PROBLEM TO SOLVE: Can you set out every line of the listing below as a Markdown table with the columns Row and Line, numbering each row and leaving out the blank lines?

Records from a data source:
────────────────

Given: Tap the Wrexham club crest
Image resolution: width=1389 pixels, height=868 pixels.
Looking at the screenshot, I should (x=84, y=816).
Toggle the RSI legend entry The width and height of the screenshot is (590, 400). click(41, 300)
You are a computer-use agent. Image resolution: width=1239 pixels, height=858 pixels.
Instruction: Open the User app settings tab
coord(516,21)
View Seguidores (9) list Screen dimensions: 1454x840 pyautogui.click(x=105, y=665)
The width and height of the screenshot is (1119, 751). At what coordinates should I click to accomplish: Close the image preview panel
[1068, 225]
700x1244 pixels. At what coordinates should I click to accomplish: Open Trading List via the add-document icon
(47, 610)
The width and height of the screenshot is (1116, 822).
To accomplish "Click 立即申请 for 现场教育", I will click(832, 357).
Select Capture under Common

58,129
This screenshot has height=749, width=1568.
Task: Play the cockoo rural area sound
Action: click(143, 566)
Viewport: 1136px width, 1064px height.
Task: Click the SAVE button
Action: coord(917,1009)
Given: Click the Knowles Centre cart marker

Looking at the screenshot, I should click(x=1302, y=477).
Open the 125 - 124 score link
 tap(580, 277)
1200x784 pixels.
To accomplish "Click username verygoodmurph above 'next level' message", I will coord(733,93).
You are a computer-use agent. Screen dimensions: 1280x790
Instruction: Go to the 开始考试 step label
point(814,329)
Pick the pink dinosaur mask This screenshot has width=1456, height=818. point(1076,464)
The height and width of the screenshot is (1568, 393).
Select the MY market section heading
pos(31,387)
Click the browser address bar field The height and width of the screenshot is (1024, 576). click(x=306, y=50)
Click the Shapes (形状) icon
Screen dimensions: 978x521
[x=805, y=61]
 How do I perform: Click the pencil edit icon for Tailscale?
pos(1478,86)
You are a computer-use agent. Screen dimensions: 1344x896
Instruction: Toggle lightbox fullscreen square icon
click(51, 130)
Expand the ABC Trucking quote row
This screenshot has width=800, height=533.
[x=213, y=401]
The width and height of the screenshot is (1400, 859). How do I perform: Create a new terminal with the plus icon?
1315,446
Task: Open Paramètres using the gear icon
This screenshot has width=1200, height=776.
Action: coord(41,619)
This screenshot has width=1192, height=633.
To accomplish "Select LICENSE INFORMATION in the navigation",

────────────────

SOLUTION TO THE EXERCISE:
| Row | Line |
|---|---|
| 1 | Given: Tap the Wrexham club crest |
| 2 | Image resolution: width=1389 pixels, height=868 pixels. |
| 3 | Looking at the screenshot, I should (x=84, y=816). |
| 4 | Toggle the RSI legend entry The width and height of the screenshot is (590, 400). click(41, 300) |
| 5 | You are a computer-use agent. Image resolution: width=1239 pixels, height=858 pixels. |
| 6 | Instruction: Open the User app settings tab |
| 7 | coord(516,21) |
| 8 | View Seguidores (9) list Screen dimensions: 1454x840 pyautogui.click(x=105, y=665) |
| 9 | The width and height of the screenshot is (1119, 751). At what coordinates should I click to accomplish: Close the image preview panel |
| 10 | [1068, 225] |
| 11 | 700x1244 pixels. At what coordinates should I click to accomplish: Open Trading List via the add-document icon |
| 12 | (47, 610) |
| 13 | The width and height of the screenshot is (1116, 822). |
| 14 | To accomplish "Click 立即申请 for 现场教育", I will click(832, 357). |
| 15 | Select Capture under Common |
| 16 | 58,129 |
| 17 | This screenshot has height=749, width=1568. |
| 18 | Task: Play the cockoo rural area sound |
| 19 | Action: click(143, 566) |
| 20 | Viewport: 1136px width, 1064px height. |
| 21 | Task: Click the SAVE button |
| 22 | Action: coord(917,1009) |
| 23 | Given: Click the Knowles Centre cart marker |
| 24 | Looking at the screenshot, I should click(x=1302, y=477). |
| 25 | Open the 125 - 124 score link |
| 26 |  tap(580, 277) |
| 27 | 1200x784 pixels. |
| 28 | To accomplish "Click username verygoodmurph above 'next level' message", I will coord(733,93). |
| 29 | You are a computer-use agent. Screen dimensions: 1280x790 |
| 30 | Instruction: Go to the 开始考试 step label |
| 31 | point(814,329) |
| 32 | Pick the pink dinosaur mask This screenshot has width=1456, height=818. point(1076,464) |
| 33 | The height and width of the screenshot is (1568, 393). |
| 34 | Select the MY market section heading |
| 35 | pos(31,387) |
| 36 | Click the browser address bar field The height and width of the screenshot is (1024, 576). click(x=306, y=50) |
| 37 | Click the Shapes (形状) icon |
| 38 | Screen dimensions: 978x521 |
| 39 | [x=805, y=61] |
| 40 |  How do I perform: Click the pencil edit icon for Tailscale? |
| 41 | pos(1478,86) |
| 42 | You are a computer-use agent. Screen dimensions: 1344x896 |
| 43 | Instruction: Toggle lightbox fullscreen square icon |
| 44 | click(51, 130) |
| 45 | Expand the ABC Trucking quote row |
| 46 | This screenshot has width=800, height=533. |
| 47 | [x=213, y=401] |
| 48 | The width and height of the screenshot is (1400, 859). How do I perform: Create a new terminal with the plus icon? |
| 49 | 1315,446 |
| 50 | Task: Open Paramètres using the gear icon |
| 51 | This screenshot has width=1200, height=776. |
| 52 | Action: coord(41,619) |
| 53 | This screenshot has width=1192, height=633. |
| 54 | To accomplish "Select LICENSE INFORMATION in the navigation", |